U.S. Business in Burma: Part of the Problem or Part of the Solution?

Burma is modernizing at a ceaseless pace. An enigma to foreigners for most of the latter half of the 20th century, Burma's rapidly expanding economy is quickly opening its doors to multinational investors. Like their counterparts around the globe, Burmese youth may now quench their thirst with a bottle of Coca Cola, or pose for a selfie with their I-phones next to a Colonel Sanders wax statue at Yangon's KFC. Workers and consumers alike express continued enthusiasm about the influx of foreign investment. But foreign investment also raises the omnipresent specter of exploitation and complicity in ongoing human rights violations. The U.S government has taken, and should continue to take steps to minimize this risk.

The political changes that predated the influx of foreign investment have been stunning. Freedom of association was made legal in 2012 and severe limitations on freedom of speech have been greatly eased. 2015 also marked the first free uncontested elections in the country in over 50 years, resulting in the sweeping victory of Aung-San Su Kyi's NLD opposition party. These changes have led the U.S government significantly scale back its economic sanctions regime against Burma in 2012. This move has made Burma's rapidly growing economy even more appealing to American companies.

But Burma's political transformation is far from complete and in some areas has faltered. Child labor and even compulsive labor continue to be rampant throughout the country -- accounting for around 10% of the work force. Non-Burmese ethnic minorities and union members continue to face pernicious workplace discrimination. Land grabbing by the government without a veneer of due process or compensation has affected Burmese and non-Burmese alike. The country's weak rule of law and ineffective dispute mechanisms ensure that many of these issues are resolved through non-legal means, sometimes involving violence, thus further undermining the reform process.

Foreign investors can be either part of the solution or part of the problem. On the one hand, it is easy to imagine a scenario in which multinational companies keep costs down by becoming complicit in land grabbing or in compulsive labor schemes. This kind of behavior has been documented as one of the chief reasons why earlier reform efforts in Burma and elsewhere in the developing world have faltered. On the other hand, multinational investors can import robust internal grievance and rule of law mechanisms that would reverberate across the Burmese economy, serving as a model and setting a standard for transparent and accountable business practices in the country.

The U.S. government has thus opted to ensure that American investors take the latter route. To this end, the State Department issued disclosure requirements called the "Reporting Requirements" as a precondition to investing in Burma. The Requirements mandate that new investors disclose the policies they have in place to minimize human rights violations, as well as the extent to which these policies apply to local partners and suppliers. Investors must also report on procedures put in place to verify land ownership of their locations in the country. The Requirements are currently under internal review, and there is a real danger that the State Department may do away with them.

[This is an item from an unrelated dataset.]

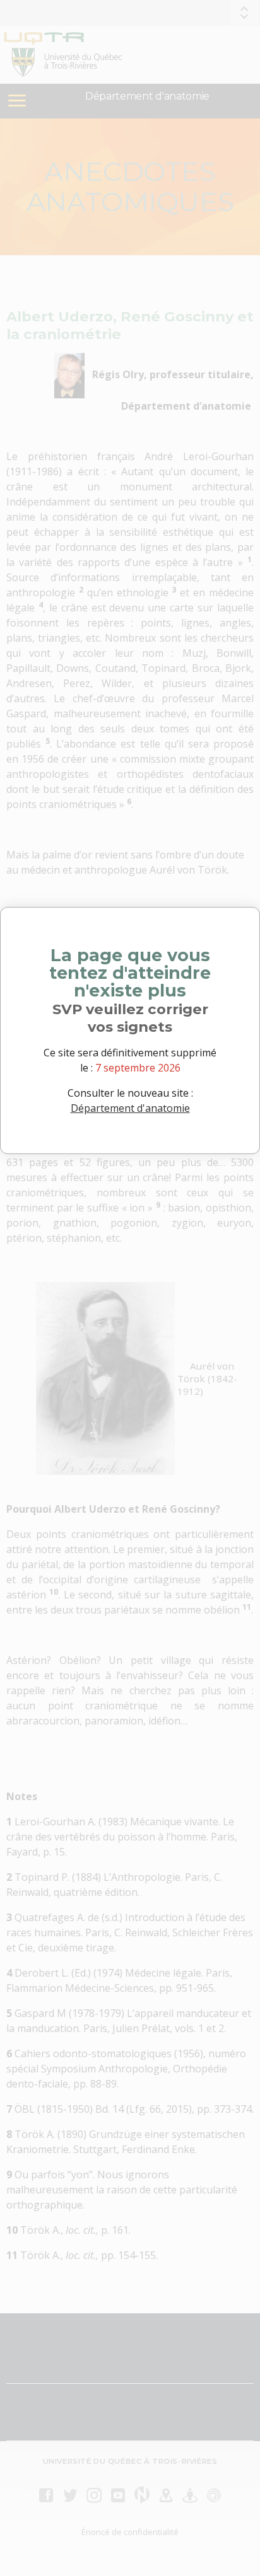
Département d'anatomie (130, 1108)
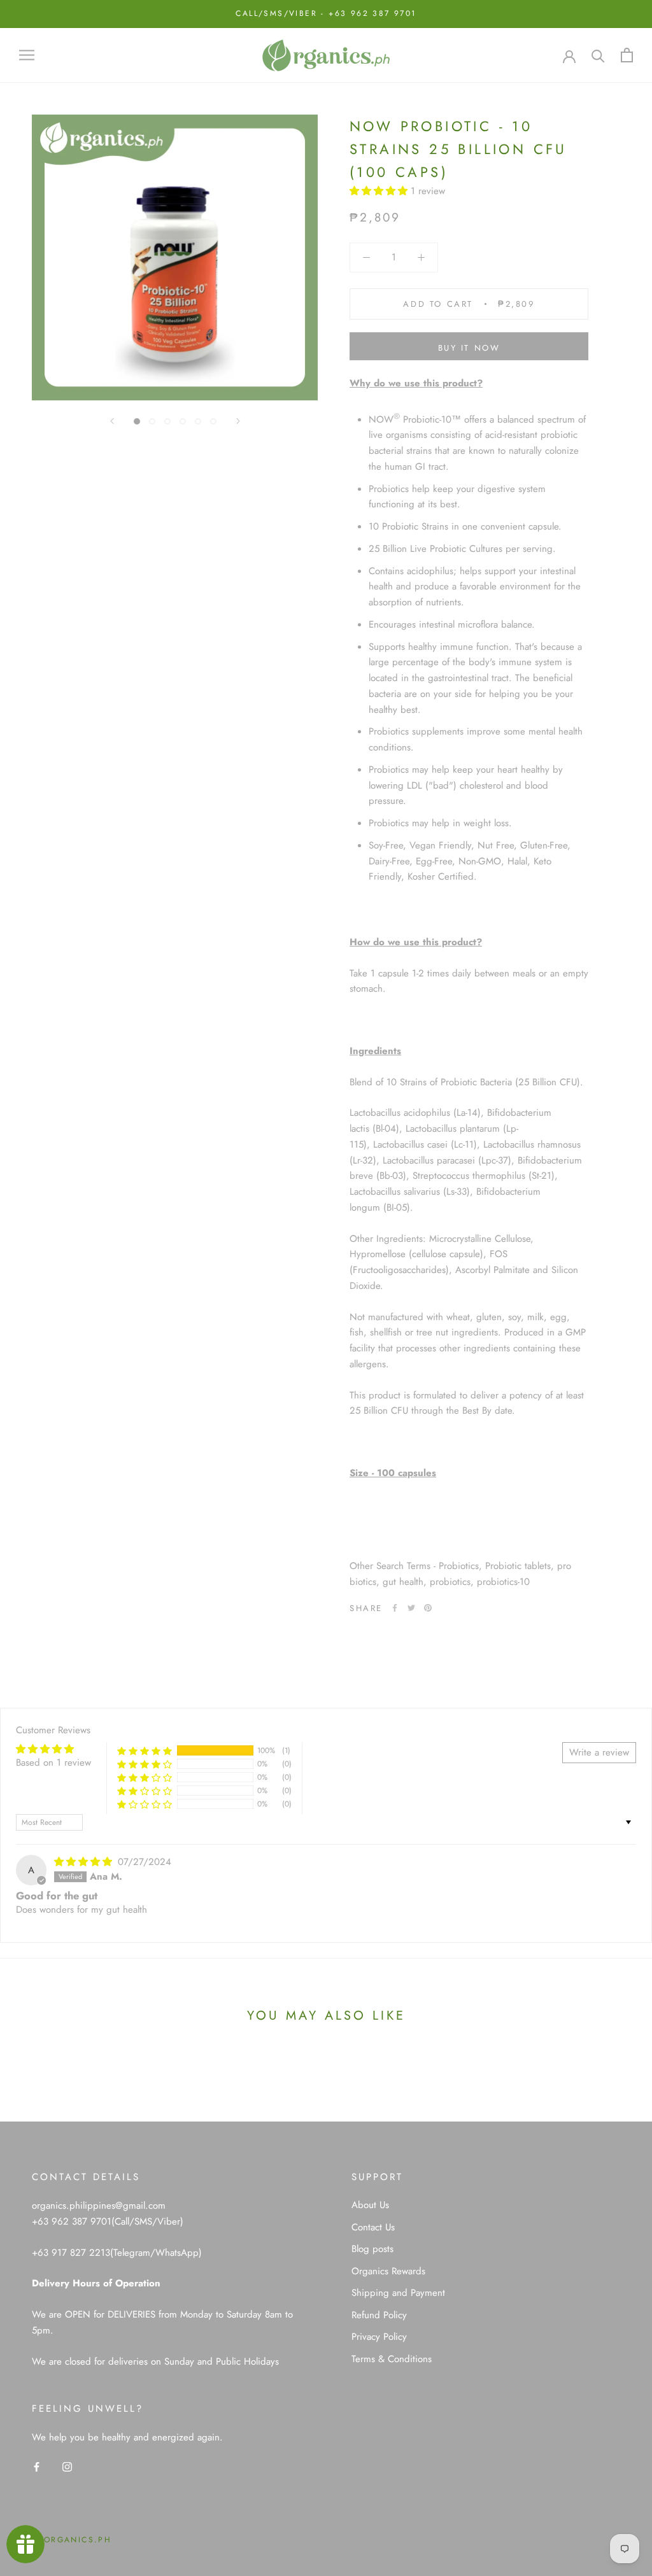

The Reporting Requirements are far from perfect. For one, many investors submit excessively short or incomplete answers that are not particularly helpful to monitoring NGOs. Some investors contend that they are not required to report at all. Most Reports are only in English, making it nearly impossible for the country's fledgling labor unions to hold investors accountable to the reported standards. Perhaps most unfortunately, the Requirements do not require investors to reveal the identity of their local partners and suppliers. Absent these disclosures it is impossible for NGOs to verify whether the investor's policies on human rights have any impact beyond its own operations. These disclosures are particularly necessary to ensure that investors are not circumventing the Requirements by contracting with local firms engaged in human rights violative behavior. The State Department thus misses a golden opportunity to broaden its impact on strengthening human rights standards and the rule of law at the domestic workplace level.

But these shortcomings, while palpable, do little to detract from the immense utility of the Requirements. Civil society has on several occasions used the disclosures to independently hold investors accountable to their disclosed standards. In a similar vein, NGOs have also been able to identify investor misrepresentations. The Requirements have thus contributed some measure of transparency to American investment in the country. But perhaps mostly importantly, NGO's are now beginning to build upon the presence of the Reporting Requirements to draft and distribute their own disclosure forms among non-American investors. That dozens of non-American multinationals have cooperated despite not having to do so illuminates the Requirements' unmistakable moral force. Indeed, the Requirement's most laudable contribution thus far lies is their very existence.

With the Requirements currently under internal review, the State Department should not only maintain the Requirements, but also take steps to remedy their shortcomings. In doing so, the U.S government can help ensure that Burma imports our most lucrative commodities - respect for human rights and the rule of law.

* Roee Talmor is a second year law student at the University of Chicago Law School. He has been working on a project on the human rights implications of U.S. investment in Burma in the International Human Rights Clinic in partnership with the Solidarity Center.